Latest update February 5th, 2025 11:03 AM
Oct 26, 2019 Features / Columnists, Peeping Tom
The new formulation being advanced for the filling of positions within a future APNU+AFC government may appear to be progressive. But under closer scrutiny it’s a recipe for disaster.
It is now being proposed that all six of the coalition parties can nominate persons for Ministerial posts. This may seem progressive and democratic but it is far from so because in the final analysis it is one person, the President, who has to make the choice.
And he can very well ignore those nominations. The Leader of the Opposition knows all too well what happens when nominations are made to the President.
The PNCR is up to its usual tricks. It is trying to spew division between the AFC and the other members of the APNU. The PNCR it is dangling a fictional carrot, the idea that the six parties can all nominate Prime Ministerial and Ministerial candidates.

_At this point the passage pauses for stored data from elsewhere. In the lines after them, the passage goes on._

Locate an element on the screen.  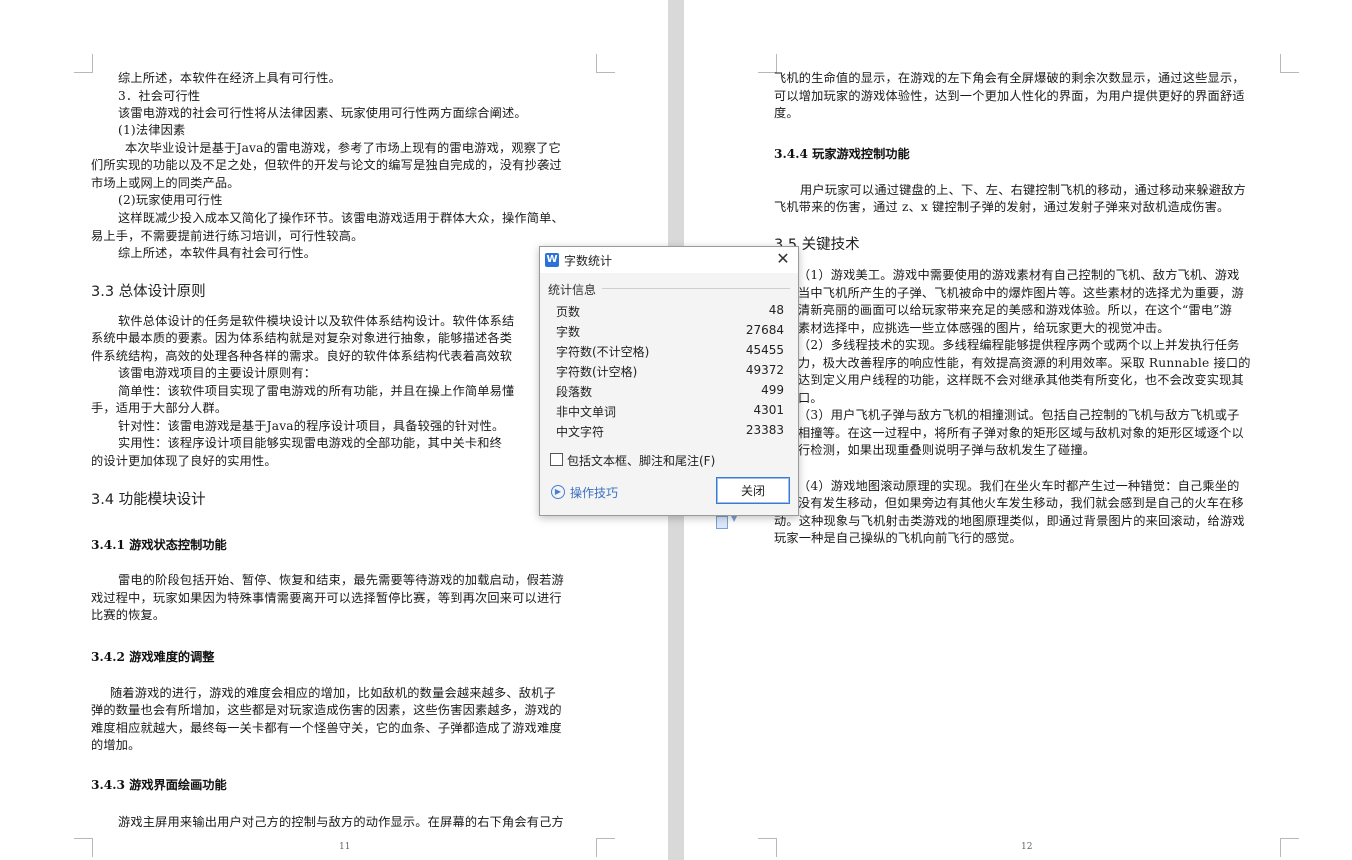
paragraph-line: 们所实现的功能以及不足之处，但软件的开发与论文的编写是独自完成的，没有抄袭过 is located at coordinates (326, 165).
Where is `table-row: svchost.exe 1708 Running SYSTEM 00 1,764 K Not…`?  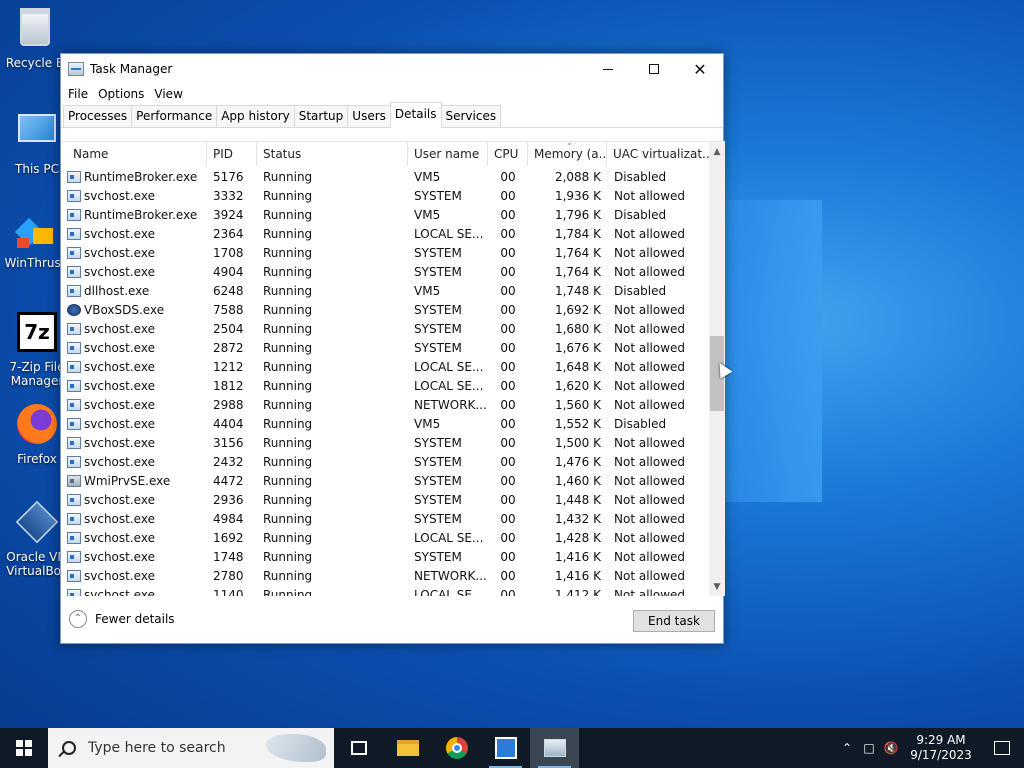
table-row: svchost.exe 1708 Running SYSTEM 00 1,764 K Not… is located at coordinates (385, 254).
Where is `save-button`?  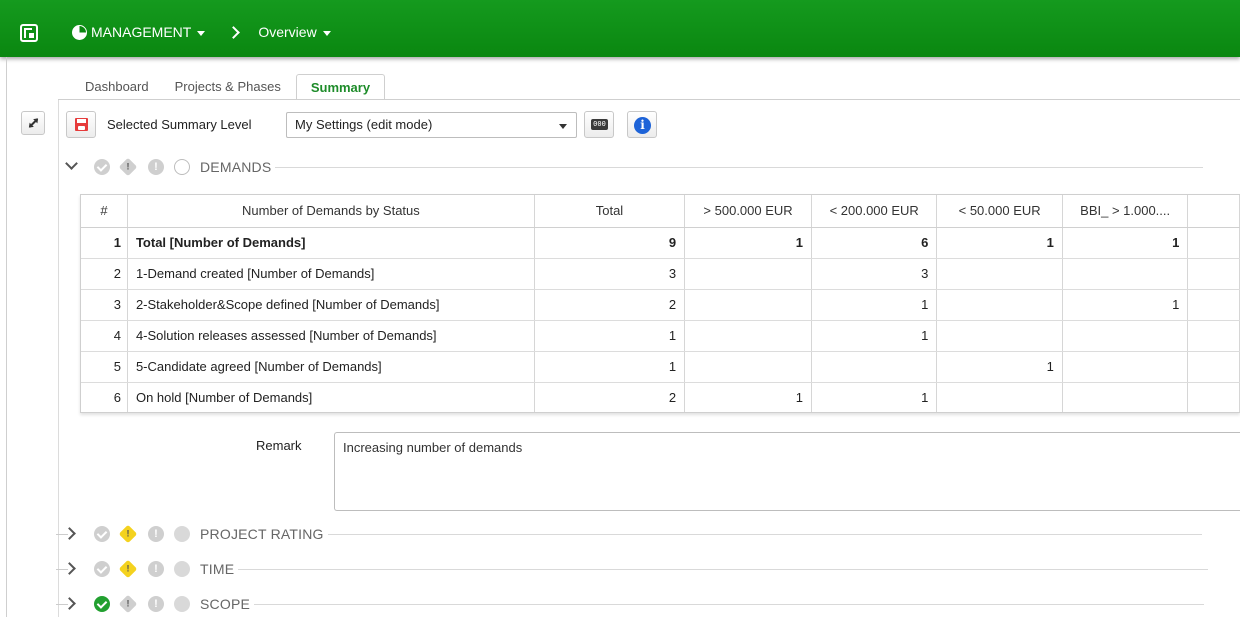
save-button is located at coordinates (81, 124).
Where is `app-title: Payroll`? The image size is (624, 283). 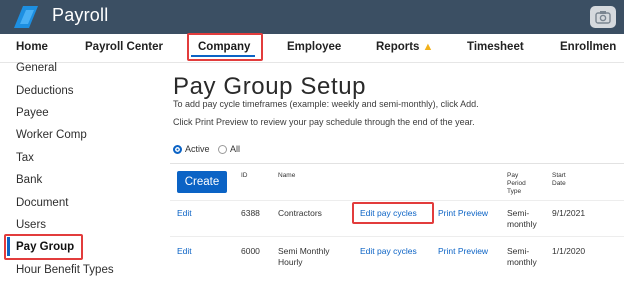
app-title: Payroll is located at coordinates (80, 15).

The AFC should not fall for that trap. It is part of a divide and rule tactic, an old trick of trade.
None of the six parties to the coalition has any assurance that they will be given anything. Coalitions revolve around the division of spoils. People may want to idealize that coalitions are about having common programmes and shared governance. But those things mean very little unless the parties to the coalition negotiate a pact which determines which party will get what.
This happens in post-election coalitions and is even more important in pre-election coalition. No credible third party is going to go into an election as part of a coalition without knowing beforehand just what it is going to get depending on the outcome of the elections.
In 2015, the AFC entered into a pre-election coalition with five other parties – one large party and four miniscule others. The AFC which had previously indicated that it would be dead meat if it entered into a coalition with either the PPPC or the PNCR broke from its traditional independent stance and aligned itself with the APNU based on guarantees of 40% of the seats in Cabinet and the National Assembly, the Prime Minister position and, for reasons of ensuring ethnic security, the post of Minister of Public Security.
The AFC cannot expect to go to its supporters now with an empty slate. It has to know beforehand its entitlements after the elections, that is, how the spoils are going to be divided. The AFC would lose credibility and more support if it goes to the electorate with a message that at the end of the elections, all six parties will make nominations, including the President’s party, and then the President will decide.
This is the same six-for-nine which was tried with the Leader of the Opposition. The President wanted to nominate persons on the list to be submitted by the Leader of the Opposition and then he would choose from that list. Whom do you think he would have chosen on the list which includes persons nominated by himself? Who do you think is more likely to be chosen if all the parties, including the PNCR have to nominate persons for Ministerial posts? This is a hair-brained proposal which should be dismissed without warranting any consideration.
The AFC has been loyal lapdog of the APNU over the past four years. It has done the APNU’s bidding. It has been kicked around like a political football. Yet, it did not file for divorce.
It is now being snubbed for the post of Prime Minister which it feels it is entitled. The AFC says that this is non-negotiable but the PNCR does not appear to share this position. It is seeking to wrest the position from the AFC.
The AFC should consider with whom it is negotiating. It is supposed to negotiating with five other parties, including the PNCR. But it seems as if those parties have given the PNCR unlimited freedom of action to negotiate with the AFC. It is almost as if these parties have no say in the configuration of which they will be expected to be a part.
Those parties should say whether they are part of the negotiations. They should indicate just what mandate they gave to the PNCR to negotiate. One of the parties the WPA should say whether it has any input into the negotiations and if it agrees with the PNCR that all parties should be free to make nominations for Ministerial posts not excluding the Prime Minister slot.